Der Bescheid der Beklagten vom … und der Widerspruchsbescheid des Regierungspräsidiums X vom … werden aufgehoben

Die Beklagte trägt die Kosten des Verfahrens.

Die Verpflichtungsklage hat Erfolg, es besteht kein Ermessen der Verwaltung

Der Bescheid der Beklagten vom … und der Widerspruchsbescheid des Regierungspräsidiums X vom … werden aufgehoben.

Die Beklagte wird verpflichtet, dem Kläger die beantragte Genehmigung zu erteilen.

Die Beklagte trägt die Kosten des Verfahrens.

Die Verpflichtungsklage führt zu einem Bescheidungsurteil (d.h. Ermessen der Behörde)

Der Bescheid der Beklagten vom … und der Widerspruchsbescheid des Regierungspräsidiums X vom … werden aufgehoben.

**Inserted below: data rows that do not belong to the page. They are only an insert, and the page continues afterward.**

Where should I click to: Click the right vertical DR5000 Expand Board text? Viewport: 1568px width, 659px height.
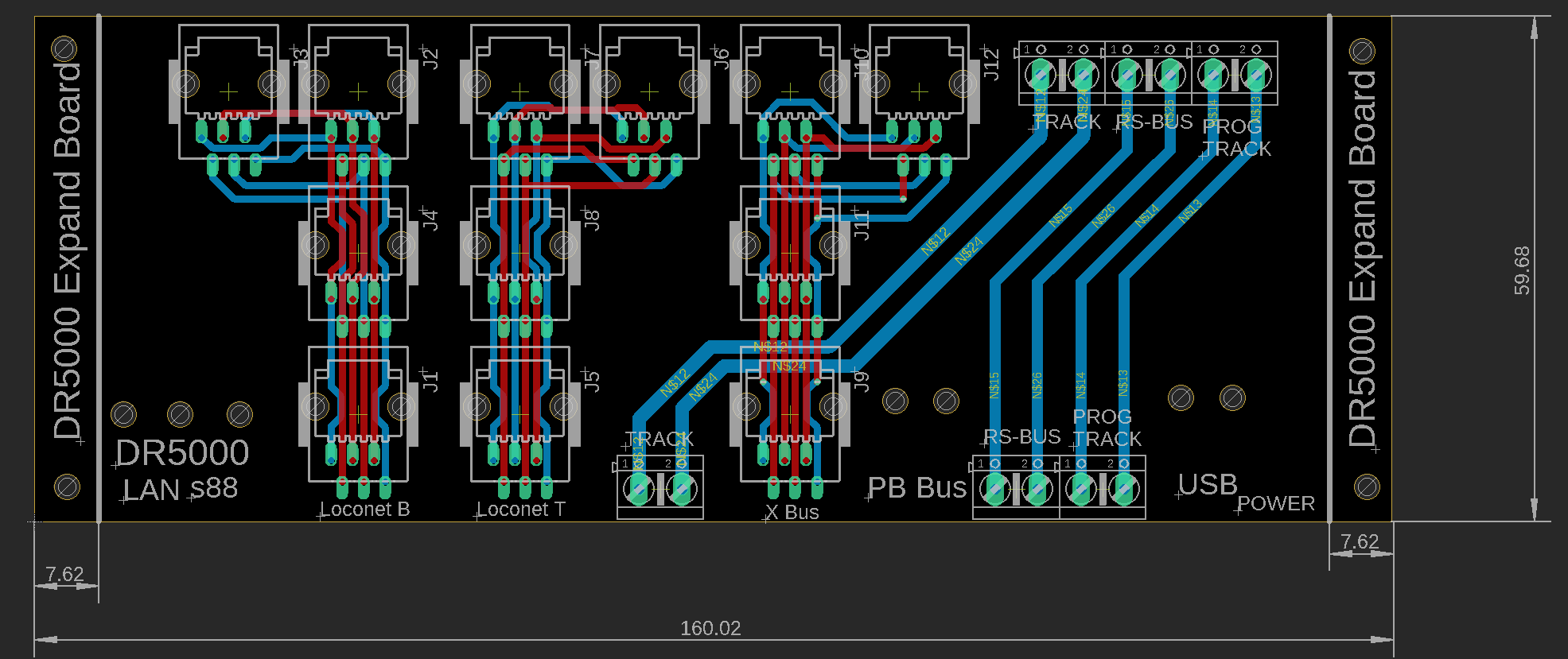[x=1362, y=258]
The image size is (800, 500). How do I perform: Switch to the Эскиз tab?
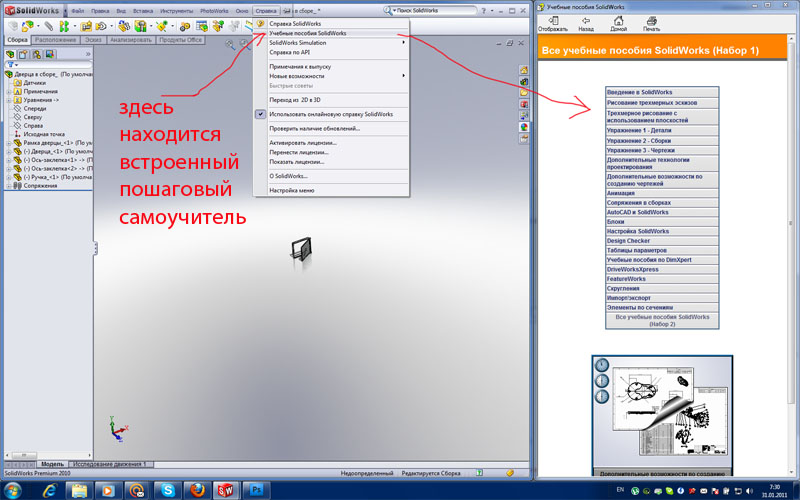[92, 39]
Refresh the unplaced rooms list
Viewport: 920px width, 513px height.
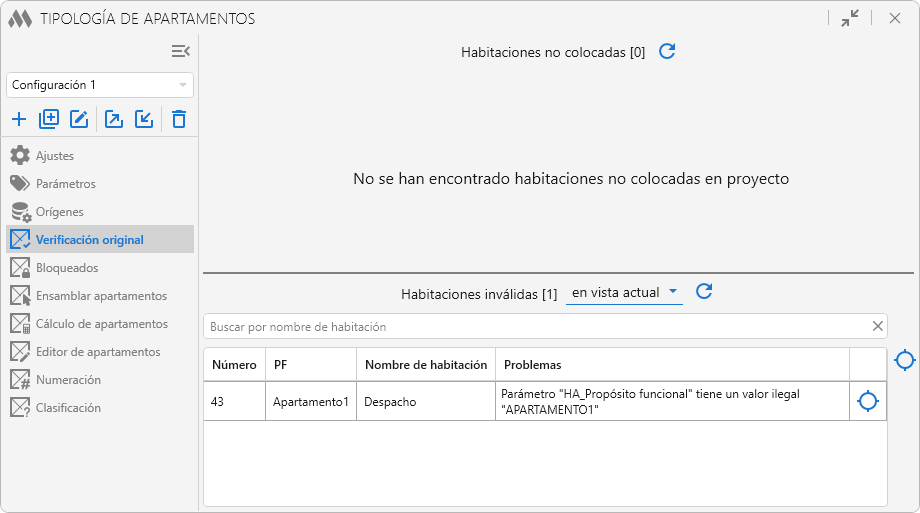pos(667,51)
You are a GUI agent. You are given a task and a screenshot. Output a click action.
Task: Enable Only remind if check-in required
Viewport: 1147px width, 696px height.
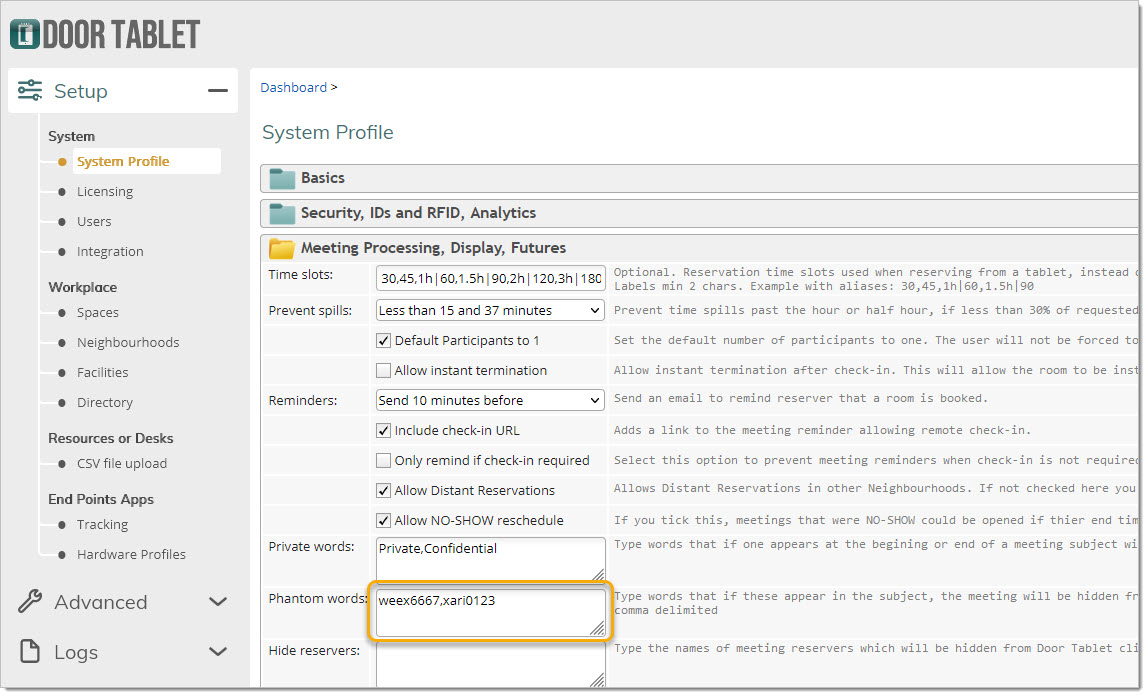point(383,461)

Die Beklagte wird verpflichtet, über den Antrag des Klägers unter Beachtung der Rechtsauffassung des Gerichts erneut zu entscheiden. Im Übrigen wird die Klage abgewiesen.

Die Beklagte trägt die Kosten des Verfahrens zu 2/3, der Kläger zu 1/3

Erfolgreiche Fortsetzungsfeststellungsklage

Es wird festgestellt, dass der Bescheid in Form des Widerspruchsbescheids rechtswidrig war.

Ein Ermessens-Verwaltungsakt wird durch das Gericht aufgehoben, das Gericht hält nur einen Teil des Verwaltungsakts für rechtmäßig – keine Aufspaltung! Gericht darf nicht eigenes Ermessen an Stelle der Behörde setzen.

Der Bescheid der Beklagten vom … und der Widerspruchsbescheid des Regierungspräsidiums X vom … werden aufgehoben.